Lady Audley's guilt (Dramatic Irony)

Throughout most of the novel, Lady Audley believes that she is guilty of having killed George. While she is determined to cover this up, it does weigh on her conscience and make her question what sort of person she is. Robert also becomes convinced of her guilt and works very hard to find evidence to prove it. Ironically, however, it turns out that Lady Audley is not actually a murderer, because George survived. She, Robert, and Phoebe all believed that she was more guilty than she actually was.

The secret (Dramatic Irony)

The title of the novel suggests that it is Lady Audley who is keeping the most important secret, and Robert is certainly convinced that she knows the information that will solve the mystery of George's disappearance.
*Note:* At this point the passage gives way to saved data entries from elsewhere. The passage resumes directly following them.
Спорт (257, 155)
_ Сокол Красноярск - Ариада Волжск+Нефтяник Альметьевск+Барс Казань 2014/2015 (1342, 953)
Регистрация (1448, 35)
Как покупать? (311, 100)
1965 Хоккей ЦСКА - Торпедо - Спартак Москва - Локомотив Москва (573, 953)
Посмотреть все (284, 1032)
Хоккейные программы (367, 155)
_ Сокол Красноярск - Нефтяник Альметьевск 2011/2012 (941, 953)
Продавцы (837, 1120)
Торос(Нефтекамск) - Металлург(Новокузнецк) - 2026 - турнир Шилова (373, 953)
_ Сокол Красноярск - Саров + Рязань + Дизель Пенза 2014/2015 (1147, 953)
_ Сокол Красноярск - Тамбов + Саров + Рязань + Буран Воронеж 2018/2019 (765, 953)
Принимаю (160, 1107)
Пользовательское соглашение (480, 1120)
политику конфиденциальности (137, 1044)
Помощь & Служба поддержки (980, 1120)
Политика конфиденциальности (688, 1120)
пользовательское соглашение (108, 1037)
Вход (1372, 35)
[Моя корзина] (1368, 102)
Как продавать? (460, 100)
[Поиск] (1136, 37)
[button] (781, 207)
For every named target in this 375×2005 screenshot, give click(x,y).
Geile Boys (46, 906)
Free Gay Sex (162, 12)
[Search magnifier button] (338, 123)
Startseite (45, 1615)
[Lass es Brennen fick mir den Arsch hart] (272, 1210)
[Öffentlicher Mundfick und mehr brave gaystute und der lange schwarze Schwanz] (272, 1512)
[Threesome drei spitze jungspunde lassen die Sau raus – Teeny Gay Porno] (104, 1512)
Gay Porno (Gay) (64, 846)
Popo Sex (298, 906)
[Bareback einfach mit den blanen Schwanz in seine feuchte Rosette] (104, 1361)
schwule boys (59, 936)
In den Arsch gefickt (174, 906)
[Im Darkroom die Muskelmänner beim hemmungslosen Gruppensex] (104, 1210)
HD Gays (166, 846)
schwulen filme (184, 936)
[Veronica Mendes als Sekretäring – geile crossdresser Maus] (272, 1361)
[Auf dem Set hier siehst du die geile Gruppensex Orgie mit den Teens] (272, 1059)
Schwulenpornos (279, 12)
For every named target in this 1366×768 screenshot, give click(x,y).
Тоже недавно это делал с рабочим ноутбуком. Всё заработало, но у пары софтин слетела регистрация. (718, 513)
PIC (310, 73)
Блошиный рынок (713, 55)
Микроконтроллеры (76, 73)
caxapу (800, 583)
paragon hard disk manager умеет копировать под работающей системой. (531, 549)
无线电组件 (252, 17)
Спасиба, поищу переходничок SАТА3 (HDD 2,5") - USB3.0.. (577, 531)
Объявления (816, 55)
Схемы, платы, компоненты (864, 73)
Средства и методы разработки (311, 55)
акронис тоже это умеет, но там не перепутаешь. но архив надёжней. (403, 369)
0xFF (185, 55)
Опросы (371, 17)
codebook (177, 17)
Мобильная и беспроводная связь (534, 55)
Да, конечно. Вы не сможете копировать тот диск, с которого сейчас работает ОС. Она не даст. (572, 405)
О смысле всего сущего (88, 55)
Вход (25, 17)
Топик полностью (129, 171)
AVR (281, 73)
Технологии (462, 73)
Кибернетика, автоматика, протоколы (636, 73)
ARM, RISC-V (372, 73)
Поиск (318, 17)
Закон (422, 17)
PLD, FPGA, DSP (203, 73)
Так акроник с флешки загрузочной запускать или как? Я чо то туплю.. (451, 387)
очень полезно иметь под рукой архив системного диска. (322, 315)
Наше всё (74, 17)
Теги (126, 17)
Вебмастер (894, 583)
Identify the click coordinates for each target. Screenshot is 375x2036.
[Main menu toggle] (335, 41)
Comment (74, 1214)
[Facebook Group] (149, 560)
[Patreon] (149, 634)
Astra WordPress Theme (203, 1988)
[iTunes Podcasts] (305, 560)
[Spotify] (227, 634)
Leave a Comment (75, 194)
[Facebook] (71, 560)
While Lady Audley certainly does have a lot of secrets, and has information about what actually happened that day, it is ironically revealed that she herself does not know the full truth. Luke Marks, who seems to be a relatively insignificant character, is the one who knows the more important secret and who, all along, would have been most able to explain the truth of George's disappearance.

George's return (Dramatic Irony)

Robert assumes throughout the novel that solving the mystery will lead to some kind of reunion with George: either he will know where to go to find him, or he will at least be able to lay his friend's body to rest. When George finally does return to England and shows up at Robert's home, he does so ironically for reasons that have nothing to do with the resolution of the case. George just finally got bored and lonely living in America, and decided to return to see Robert. For all of the work Robert has put into solving the case, in theory, he could have done nothing, and George would still eventually have made his way back to him.